The New Year is approaching and if you’re like most of us, you’re thinking of resolutions and how you want to improve in 2018. Weight loss is often at the top of the list. This year, instead of giving up on your goals two weeks in, try implementing these study proven strategies to help you stay on track and achieve weight-loss success.
- Snooze and Lose – In a 16-year Harvard study, scientists found that people who slept for 5 hours or less a night were 32 percent more likely to pack on major pounds than those who dozed a full 7 hours. Although “major” was defined as 33 pounds, the average increase was 2 pounds a year, a gain that can quickly add up over time. “Due to accumulating fatigue, those who get the least shuteye may also move around the least during the day,” says study author Sanjay Patel, M.D.
- Walk the Weight Off – Don’t want to spend money joining a gym? Take over the family dog walking duties and you may see weight loss that rivals what you could achieve through a program. Walking the dog 20 minutes a day, 5 days a week produced an average weight loss of 14 pounds for participants in a University of Missouri-Columbia study. No dog? No problem. Meet up with a friend, instead.
- Whey to Drop Weight – To lose weight, you need to cut back on certain foods—but not dairy. Milk and other dairy products can actually help dieters slim down and build muscle, according to Canadian researchers.
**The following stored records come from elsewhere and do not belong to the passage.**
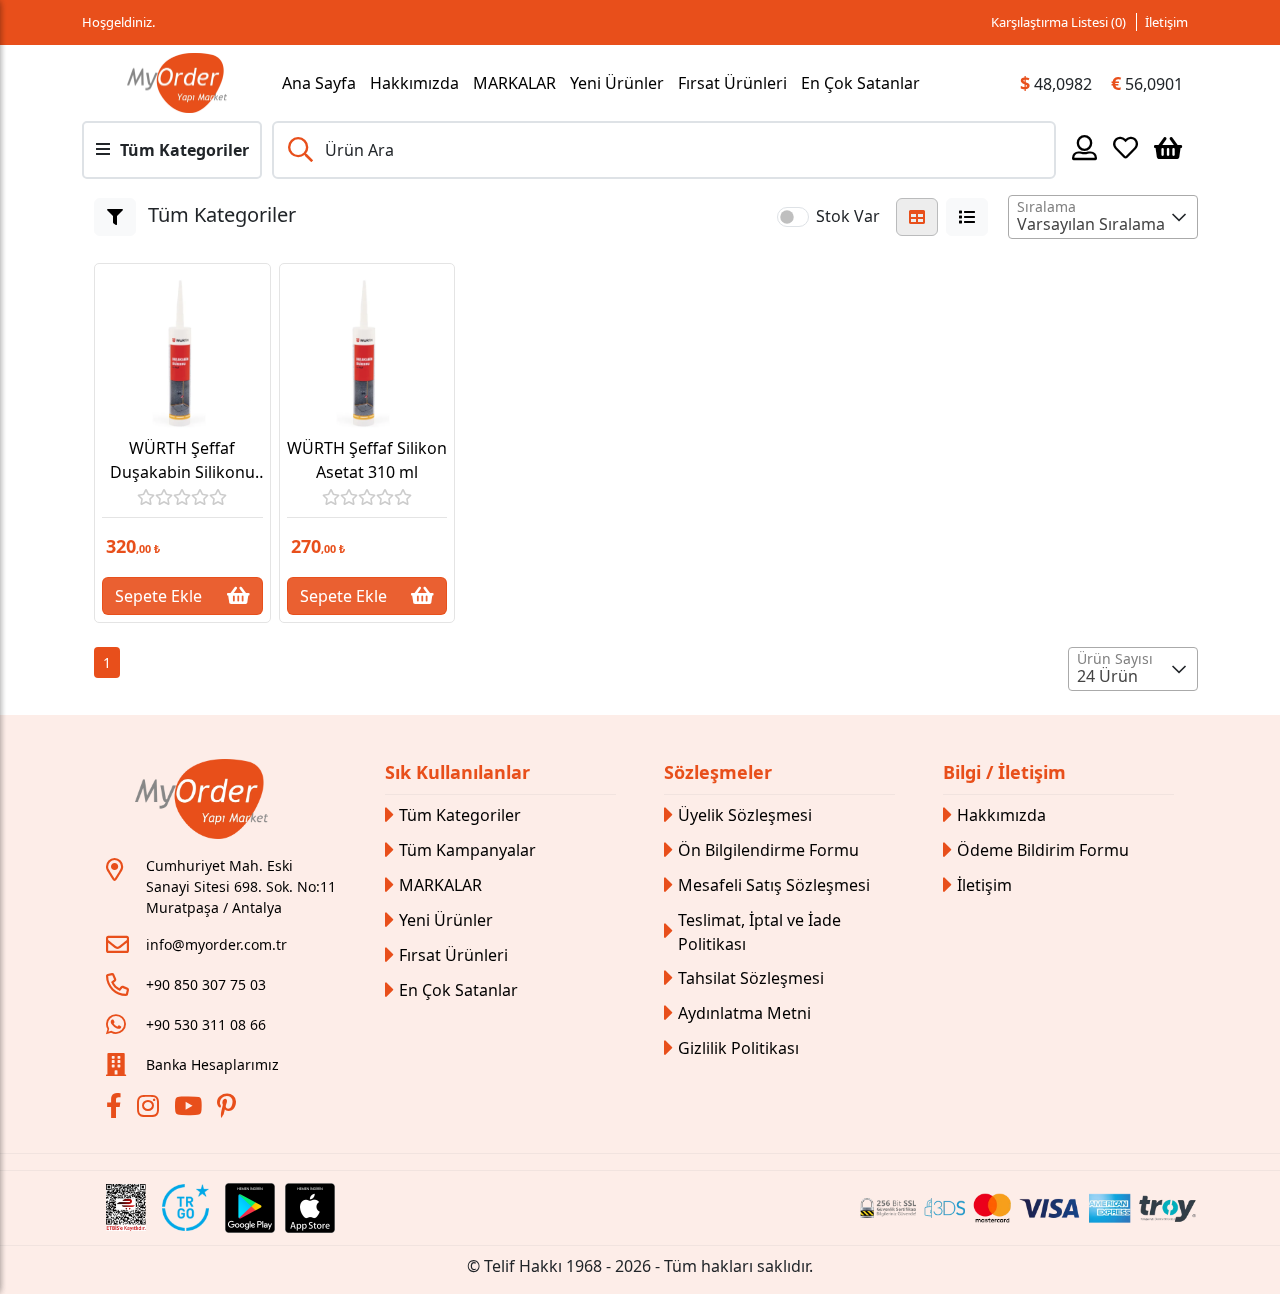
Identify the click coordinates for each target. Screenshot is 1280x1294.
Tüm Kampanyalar (467, 850)
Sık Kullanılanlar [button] (457, 772)
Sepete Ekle (158, 596)
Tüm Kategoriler (460, 815)
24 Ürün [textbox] (1107, 676)
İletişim (1166, 22)
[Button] (115, 217)
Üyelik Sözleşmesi (745, 815)
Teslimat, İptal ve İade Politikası (759, 932)
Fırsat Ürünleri (732, 83)
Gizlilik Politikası (738, 1048)
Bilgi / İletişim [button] (1004, 772)
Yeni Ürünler (617, 83)
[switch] (793, 217)
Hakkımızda (414, 83)
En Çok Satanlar (860, 83)
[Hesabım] (1084, 147)
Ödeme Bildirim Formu (1043, 850)
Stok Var (848, 216)
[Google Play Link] (250, 1208)
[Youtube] (190, 1109)
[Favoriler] (1125, 147)
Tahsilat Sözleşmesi (751, 978)
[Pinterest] (229, 1109)
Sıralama (1046, 206)
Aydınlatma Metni (744, 1013)
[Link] (177, 83)
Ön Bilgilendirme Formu (768, 850)
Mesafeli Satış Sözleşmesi (774, 885)
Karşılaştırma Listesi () (1058, 22)
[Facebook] (116, 1109)
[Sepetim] (1168, 147)
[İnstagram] (150, 1109)
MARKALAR (514, 83)
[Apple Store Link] (310, 1208)
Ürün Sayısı (1115, 658)
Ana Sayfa (319, 83)
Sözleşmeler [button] (718, 772)
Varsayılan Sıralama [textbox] (1091, 224)
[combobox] (1103, 217)
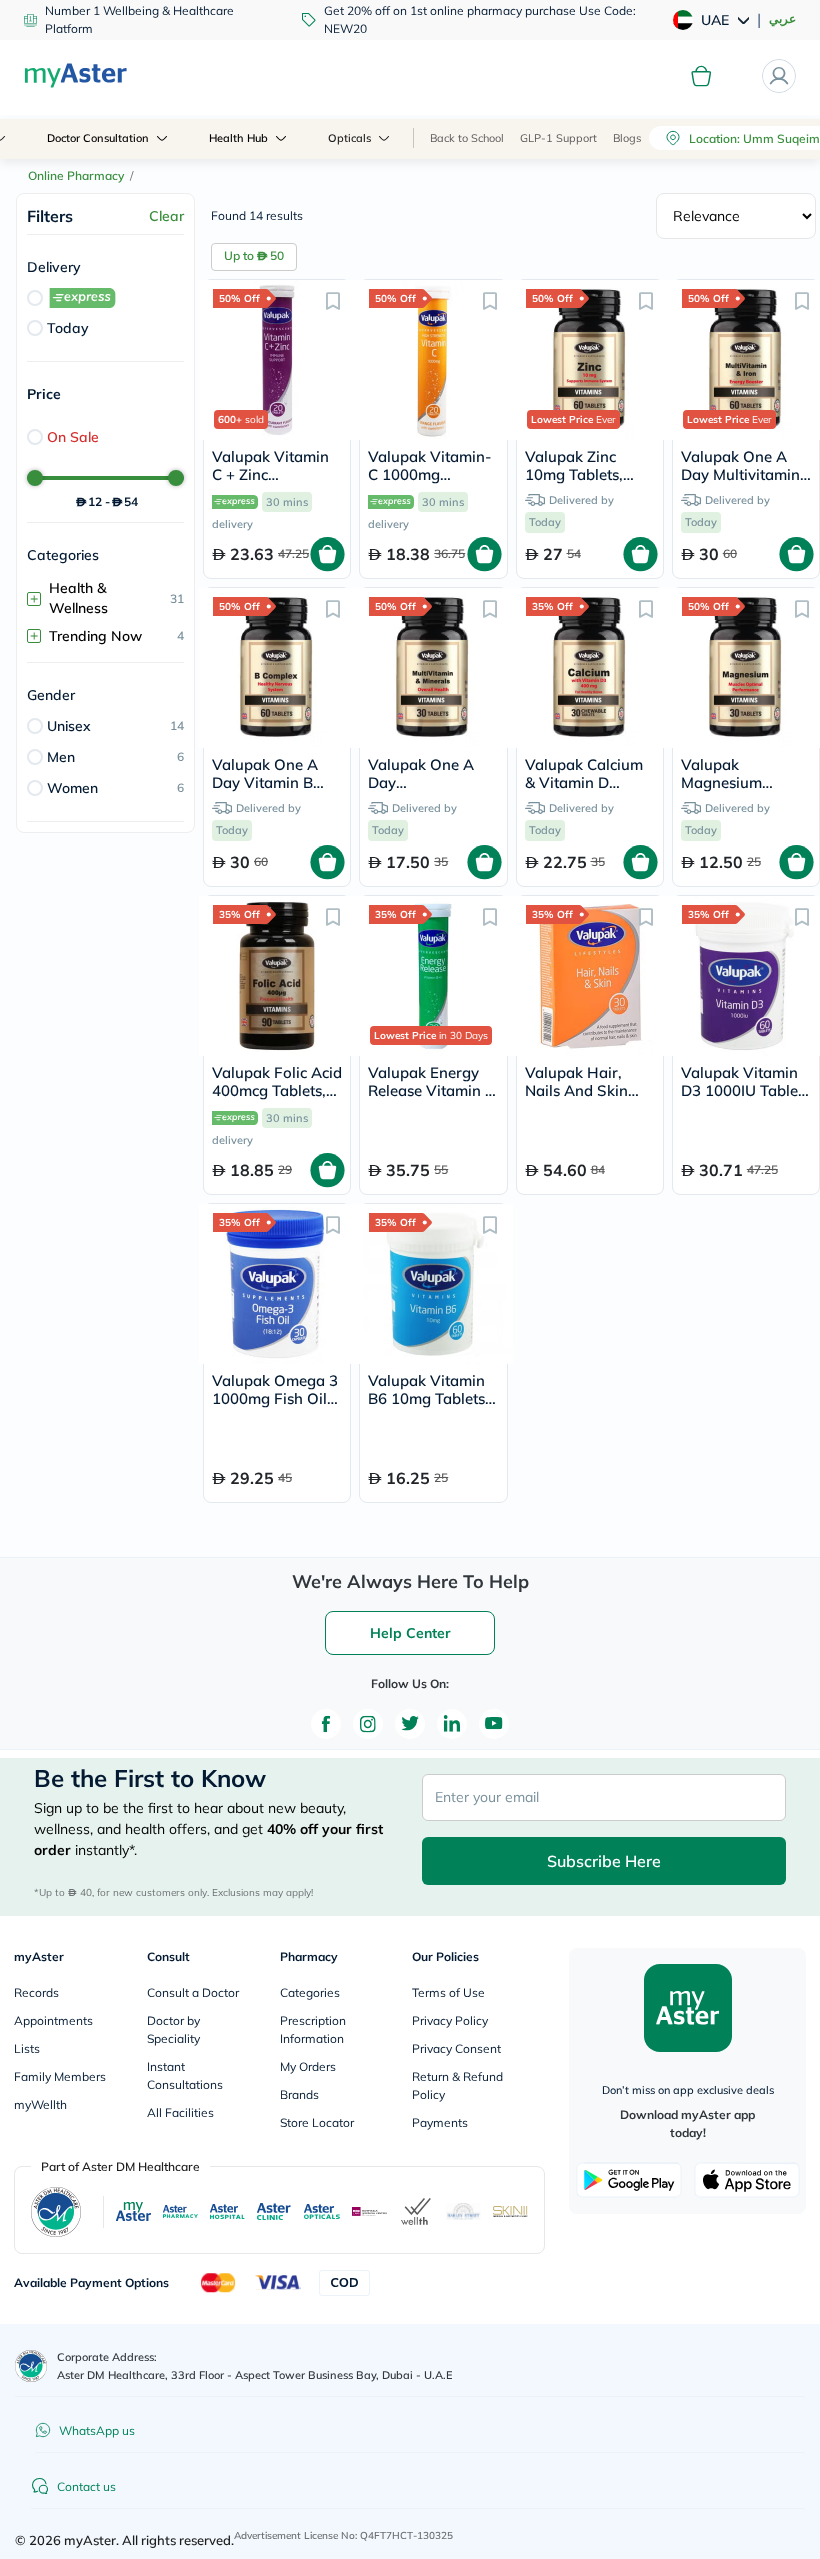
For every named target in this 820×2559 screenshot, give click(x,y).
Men (61, 757)
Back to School (467, 138)
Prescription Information (313, 2029)
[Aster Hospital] (227, 2211)
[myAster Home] (31, 2366)
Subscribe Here (604, 1861)
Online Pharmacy (76, 175)
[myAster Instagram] (368, 1724)
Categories (310, 1992)
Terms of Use (448, 1992)
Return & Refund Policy (457, 2085)
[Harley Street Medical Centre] (463, 2211)
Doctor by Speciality (173, 2029)
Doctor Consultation (98, 138)
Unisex (69, 726)
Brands (299, 2094)
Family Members (60, 2076)
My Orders (308, 2066)
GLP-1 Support (558, 138)
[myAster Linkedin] (452, 1724)
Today (68, 328)
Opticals (349, 138)
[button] (333, 300)
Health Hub (238, 138)
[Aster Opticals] (321, 2211)
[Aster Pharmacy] (180, 2211)
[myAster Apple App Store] (747, 2180)
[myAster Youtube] (494, 1724)
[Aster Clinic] (274, 2212)
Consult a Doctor (193, 1992)
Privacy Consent (456, 2048)
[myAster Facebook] (326, 1724)
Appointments (53, 2020)
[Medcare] (369, 2211)
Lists (27, 2048)
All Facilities (180, 2112)
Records (36, 1992)
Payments (440, 2122)
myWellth (40, 2104)
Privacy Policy (450, 2020)
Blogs (627, 138)
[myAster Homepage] (75, 76)
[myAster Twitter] (410, 1724)
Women (72, 788)
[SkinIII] (510, 2211)
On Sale (73, 437)
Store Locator (317, 2122)
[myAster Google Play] (629, 2180)
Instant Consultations (185, 2075)
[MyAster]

Their study found that heavy people who exercised every day and followed a high-protein, high-dairy (and calorie-restricted) diet for 16 weeks lost about 10 pounds of fat and gained 1 1/2 pounds of muscle. The reasons: Milk may help regulate appetite, and whey protein can activate muscle growth.
- Cut the Carbs – Eating a diet that’s low in carbs, not fats, is the best way to lose weight. In a recent United Arab Emirates study, people who followed a low-carb diet had lower body weights, insulin levels, and triglyceride levels than those who went with a low-fat diet. And a European study that tracked nearly 90,000 people for several years found that participants with a low fat intake had the same risk of being overweight as those who ate higher amounts of fat. But, if you boost your fat intake, make sure you adjust your calories and physical activity accordingly.
- Pack on Protein – New research published in The American Journal of Clinical Nutrition confirms that people who follow high-protein diets may have more success losing weight than those who eat less protein and more carbohydrates. You may lose more weight on a high-protein diet because your body spends more energy processing dietary protein than it does carbohydrates. Protein also helps you feel full longer and helps stabilize your blood sugar so you don’t crave sweets.